I don't know if you're able to read this german article, but it may well answere your questions:
Generally it says, the best way to fast video encoding is the use of Graphic Cards (with CUDA or ATI stream technology) and an encoder using these technologies or to use special encoder hardware for this purpose.
Thanks for enlightening me!
After reading the report you've mentioned I've also found an interesting article comparing both ATI Stream and NVIDIA CUDA here.
Just one more question: So the built-in graphics adapter doesn't provide anything like that? Does it provide a GPGPU at all?
The embedded GPU of the board is a "Intel® Graphics Media Accelerator X4500HD". AFAIK Intel GPUs don't support any GPGPU operations. If you should think about buying a dedicated graphics card, keep the following in mind:
- AMD/ATI supports GPGPU only with cards of the type "HD48xx" (mentioned in the comments to the article you linked in your reply)
- NVIDIA CUDA is supported with the here listed cards:
Thanks again for your help. I appreciate it!
Actually I was striving for a powerful graphics adapter card without a fan.
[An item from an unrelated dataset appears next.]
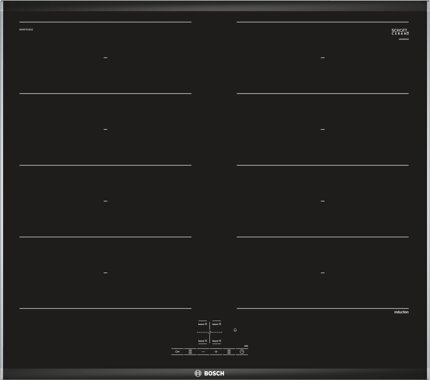Tap the bar-graph icon right of the key
Viewport: 430px width, 380px height.
(x=190, y=352)
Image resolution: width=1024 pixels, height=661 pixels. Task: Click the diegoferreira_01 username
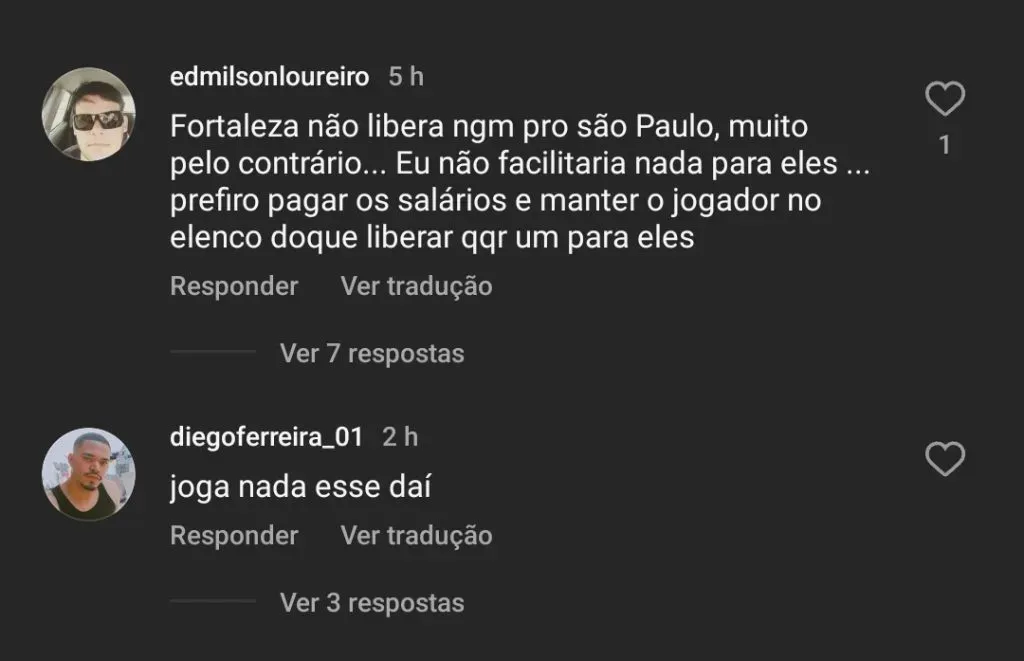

That's why I've bought the DG45ID. It was sold to me as silent yet powerful enough to handle Adobe Premiere Pro.
But now I recognize that Adobe Premiere Pro is not able to handle HD videos efficiently - despite their advertisement promisses. Since yesterday I've been told that Premiere Pro doesn't even support either ATI Stream nor NVIDIA CUDA or anything... :/
You may well be interested in the following tutorial:
The description announces:
"Want to learn how to encode your Blu-ray videos up to 4X faster? Sean Kilbride, technical marketing expert, NVIDIA, shares how easy it is with NVIDIA® Quadro graphics solutions and the CUDA-enabled plug-in for Adobe® Premiere® Pro."
Thanks again for sharing your valuable knowledge with me.
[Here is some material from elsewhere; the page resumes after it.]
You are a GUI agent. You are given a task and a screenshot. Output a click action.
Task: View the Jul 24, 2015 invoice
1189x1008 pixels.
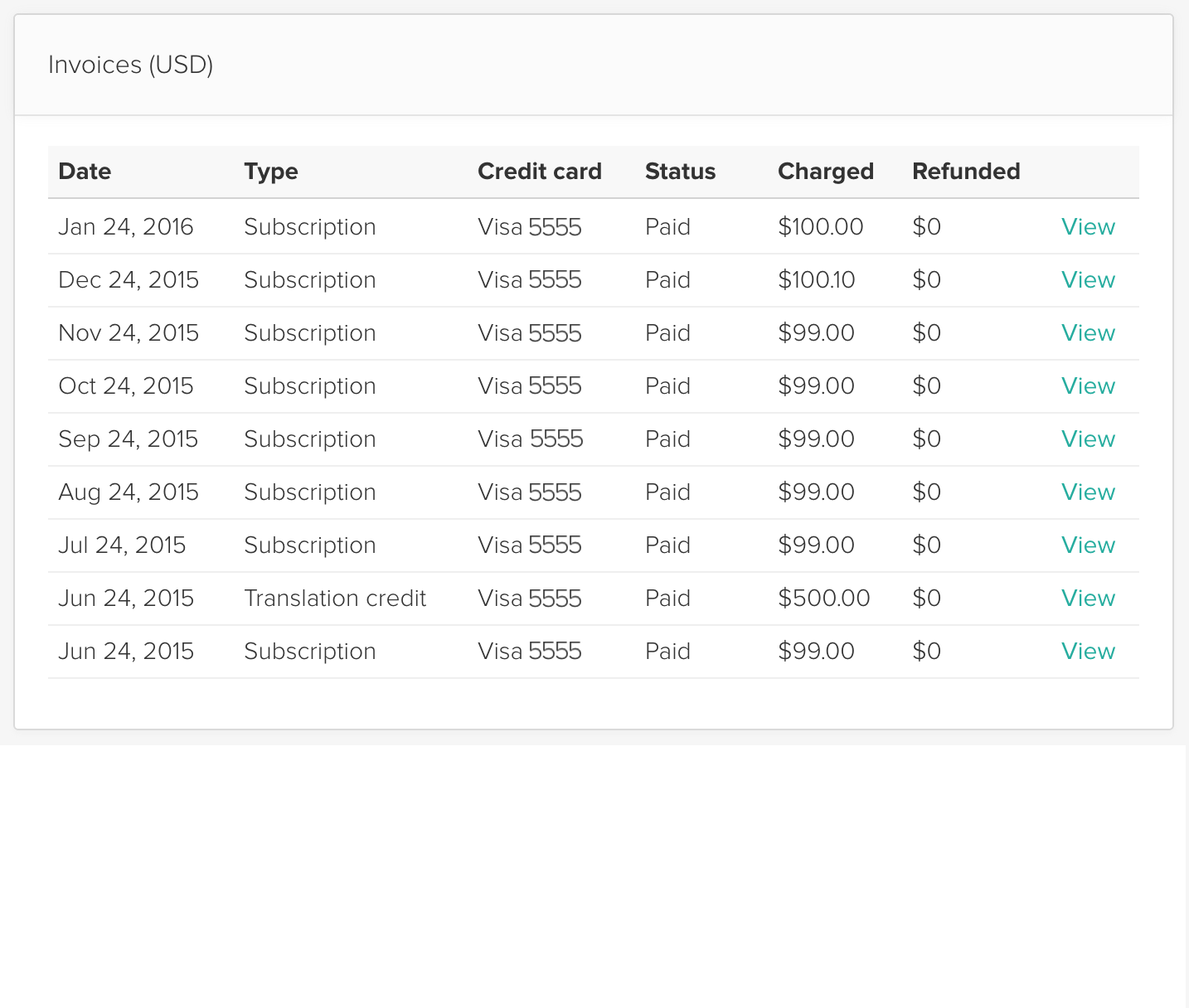coord(1087,545)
I'm very keen to have a look at it!
However, I doubt it will help me find a remedy to my current problem. Even buying an appropriate graphics adapter wouldn't speed up Adobe Premiere's encoding in any way because according to Adobe Premiere Pro Hardware forum it doesn't make use of them
I've just seen the clip. Cool!
However, they seem to overcome the shortcomings in Adobe Premiere Pro by providing a special encoder to encode HD videos. Unfortunately this technique doesn't speed up editing. So it's still not possible to edit HD videos (i.e. AVCHD Lite videos) using Adobe Premiere Pro.